Opening statements at the House Foreign Affairs Committee’s hearings on the unrest in Egypt indicated that members of the committee plan to focus on why the Obama administration didn’t have a contingency plan in place due to the instability in the region and whether the Muslim Brotherhood is a legitimate party in the democratic process.
Chairwoman Ileana Ros-Lehtinen (R-FL) said that the panel would focus on whether there could be stability in Egypt, what plans had been in place and what role the Egyptian military was playing. Many questions from members of the committee focused on what sort of threat the Muslim Brotherhood would present to the United States and the Western world.
Cables revealed by WikiLeaks indicate that U.S. officials believed that the regime of President Hosni Mubarak used the threat of Islamic radicalism and the Muslim Brotherhood to prevent the U.S. from pushing too hard for democracy in Egypt. The threat of the group has dominated cable news discussions on regime change in Egypt.

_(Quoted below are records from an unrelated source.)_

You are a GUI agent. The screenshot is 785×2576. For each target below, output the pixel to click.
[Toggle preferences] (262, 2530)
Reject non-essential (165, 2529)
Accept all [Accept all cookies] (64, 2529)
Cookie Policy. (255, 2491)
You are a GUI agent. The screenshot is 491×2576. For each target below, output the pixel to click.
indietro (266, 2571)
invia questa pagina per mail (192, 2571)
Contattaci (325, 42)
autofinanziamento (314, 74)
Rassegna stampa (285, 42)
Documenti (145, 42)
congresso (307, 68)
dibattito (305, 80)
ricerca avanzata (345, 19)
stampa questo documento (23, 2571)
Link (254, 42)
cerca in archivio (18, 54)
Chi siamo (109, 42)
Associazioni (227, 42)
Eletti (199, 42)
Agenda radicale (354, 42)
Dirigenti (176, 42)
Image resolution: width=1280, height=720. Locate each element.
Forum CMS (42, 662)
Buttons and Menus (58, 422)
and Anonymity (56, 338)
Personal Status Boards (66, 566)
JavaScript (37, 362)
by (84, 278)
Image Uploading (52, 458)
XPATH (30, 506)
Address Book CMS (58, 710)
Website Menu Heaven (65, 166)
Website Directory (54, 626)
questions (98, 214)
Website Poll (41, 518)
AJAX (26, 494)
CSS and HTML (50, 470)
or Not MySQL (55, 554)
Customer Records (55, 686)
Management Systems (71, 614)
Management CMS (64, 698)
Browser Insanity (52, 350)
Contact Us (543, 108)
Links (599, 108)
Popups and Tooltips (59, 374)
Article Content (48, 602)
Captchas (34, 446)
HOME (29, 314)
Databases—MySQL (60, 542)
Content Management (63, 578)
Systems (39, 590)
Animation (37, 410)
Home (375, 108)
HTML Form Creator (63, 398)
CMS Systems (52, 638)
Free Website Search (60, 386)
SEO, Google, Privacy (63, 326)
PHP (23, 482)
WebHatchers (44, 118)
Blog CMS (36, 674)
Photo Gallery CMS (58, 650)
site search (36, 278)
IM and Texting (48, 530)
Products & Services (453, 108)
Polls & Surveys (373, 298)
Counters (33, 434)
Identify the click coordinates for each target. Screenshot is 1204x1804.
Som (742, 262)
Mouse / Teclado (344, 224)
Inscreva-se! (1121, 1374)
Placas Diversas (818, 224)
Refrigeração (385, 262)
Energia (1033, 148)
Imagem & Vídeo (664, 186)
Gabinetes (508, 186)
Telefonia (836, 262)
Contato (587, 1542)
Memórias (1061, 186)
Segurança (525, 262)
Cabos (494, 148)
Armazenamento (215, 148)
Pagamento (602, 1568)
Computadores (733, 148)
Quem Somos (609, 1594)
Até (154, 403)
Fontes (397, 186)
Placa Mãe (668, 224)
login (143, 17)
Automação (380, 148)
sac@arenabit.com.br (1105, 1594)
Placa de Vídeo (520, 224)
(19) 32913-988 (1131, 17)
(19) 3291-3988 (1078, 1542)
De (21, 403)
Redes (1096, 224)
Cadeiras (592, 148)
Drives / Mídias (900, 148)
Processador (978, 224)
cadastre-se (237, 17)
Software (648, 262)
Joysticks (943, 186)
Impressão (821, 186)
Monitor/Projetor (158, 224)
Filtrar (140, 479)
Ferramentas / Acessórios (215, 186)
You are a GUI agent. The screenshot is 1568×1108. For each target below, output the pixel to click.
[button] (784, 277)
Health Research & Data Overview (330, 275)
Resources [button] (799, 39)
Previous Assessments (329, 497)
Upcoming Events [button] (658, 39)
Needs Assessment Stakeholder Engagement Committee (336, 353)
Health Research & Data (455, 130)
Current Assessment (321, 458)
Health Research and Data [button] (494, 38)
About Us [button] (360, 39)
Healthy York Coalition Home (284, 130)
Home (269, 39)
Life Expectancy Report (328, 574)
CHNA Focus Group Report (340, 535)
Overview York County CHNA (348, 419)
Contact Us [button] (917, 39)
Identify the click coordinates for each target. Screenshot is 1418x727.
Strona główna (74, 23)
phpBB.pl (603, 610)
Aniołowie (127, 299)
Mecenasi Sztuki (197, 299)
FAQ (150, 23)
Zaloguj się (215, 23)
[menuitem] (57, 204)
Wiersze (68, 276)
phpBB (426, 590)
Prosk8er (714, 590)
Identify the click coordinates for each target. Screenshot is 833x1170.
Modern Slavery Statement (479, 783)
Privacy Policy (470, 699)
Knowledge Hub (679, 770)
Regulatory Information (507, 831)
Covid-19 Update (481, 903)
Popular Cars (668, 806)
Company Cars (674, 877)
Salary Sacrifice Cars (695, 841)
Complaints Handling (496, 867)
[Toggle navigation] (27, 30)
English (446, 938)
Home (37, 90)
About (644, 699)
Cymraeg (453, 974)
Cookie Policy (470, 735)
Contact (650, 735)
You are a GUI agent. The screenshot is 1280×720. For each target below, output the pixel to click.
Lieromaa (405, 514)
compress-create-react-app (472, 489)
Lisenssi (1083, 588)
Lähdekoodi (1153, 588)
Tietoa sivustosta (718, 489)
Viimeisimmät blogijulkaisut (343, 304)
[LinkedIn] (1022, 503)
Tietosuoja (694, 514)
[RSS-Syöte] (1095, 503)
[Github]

In a packed room in the Rayburn House Office Building, the Committee heard from a panel including: Elliott Abrams, Senior Fellow for Middle Eastern Studies at the Council on Foreign Relations; Lorne Craner, President of the International Republican Institute; and Dr. Robert Satloff, Executive Director of the Washington Institute for Near East Policy.
The Muslim Brotherhood, said Abrams, is “something that has to worry all of us.” But he said that it was important to emphasize that the U.S. thinks what is going on in Egypt has been terrific and that Americans firmly support democracy.
Craner said the U.S. should not accept the false choice between current Egyptian President Mubarak and the Egyptian Brotherhood, which is the choice that Mubarak presented. Craner said it was important to “realize that there are some in the middle.”
Rep. Gary Ackerman (D-NY) said that the Obama administration seems to be wavering on whether the U.S. stands behind the Egyptian people and their demands or whether they are prioritizing stability at any cost.
Ackerman said that the U.S. should have a “Nixon moment” and use the military (which has received a large amount of U.S. aid over the years) as its messenger in the region.
Rep. Chris Smith (R-NJ) pointed out that President Barack Obama for rolling out the “red carpet” for a Chinese dictator but then expressing concern over the human rights in Egypt.
Rep. Dana Rohrabacher (R-CA) said that the Obama administration was throwing Mubarak not only under the bus but “to the wolves” by not backing its ally of 30 years.